▸ **Document text**:
%%

We do not anticipate that our operations will generate sufficient cash flows to support our operating activities in the fourth quarter of 2011.   In order to fund our working capital needs and the needs of the combined business with iLoop, we intend to raise funds through the sale of equity securities.  Sterling Capital Partners, Inc. an entity in which Michael Levinsohn has a beneficial ownership interest has agreed to participate in the private placement transaction, and has pre-funded a $200,000 contribution to the offering pursuant to the terms of a convertible promissory bridge note dated November 1, 2011 (the “Bridge Note”).  The amounts due under the Bridge Note bears interest at 8% per annum and are automatically converted into securities on the same terms and conditions as Lenco’s next qualified financing.  Principal and accrued interest under the Bridge Note, if not previously converted, are payable on July 31, 2012.  Except as set forth above, there are no arrangements or agreements in place with respect to the sale of any equity securities.  The information in this report does not constitute an offer of securities for sale.

%%

▸ **Tasks**:
(a) In the passage on funding plans, what yearly interest rate does the Bridge Note carry?
(b) Pick up the passage on funding plans after its final sentence and keep writing it.

▸ **Supplied material**:

%%

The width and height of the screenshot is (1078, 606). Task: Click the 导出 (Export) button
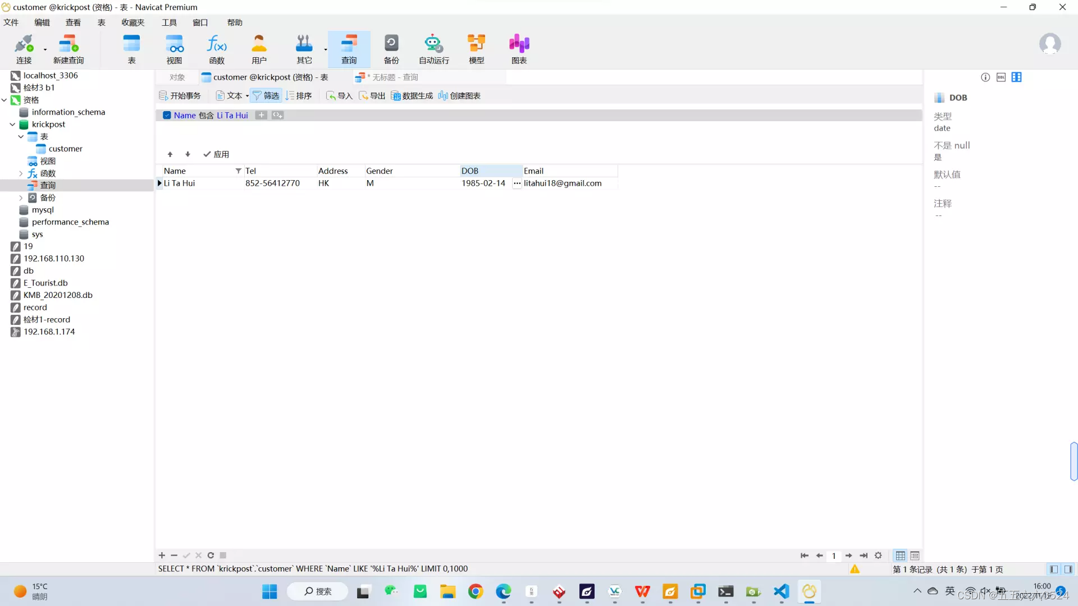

%%

▸ **Outputs**:
(a) 8% per annum

(b)
 
We intend to raise additional capital through the sale of equity or debt securities; however, we have not reached final agreements with investors for any such financing at this time.  There can be no assurances that any future financing will be made available to us, or made available on terms that are favorable to us, or our current stockholders. If we cannot secure capital when needed, we may be forced to limit our commitment to our international expansion or curtail certain of our business operations.  See Part II, Item 1A “Risk Factors” below.
 
Off-Balance Sheet Arrangements
 
As of September 30, 2011, we did not have any significant off-balance sheet arrangements.
 
Recent Accounting Pronouncements
 
Please see the section entitled “Recent Accounting Pronouncements” contained in Note 1 to our financial statements included in our annual report on Form 10-K.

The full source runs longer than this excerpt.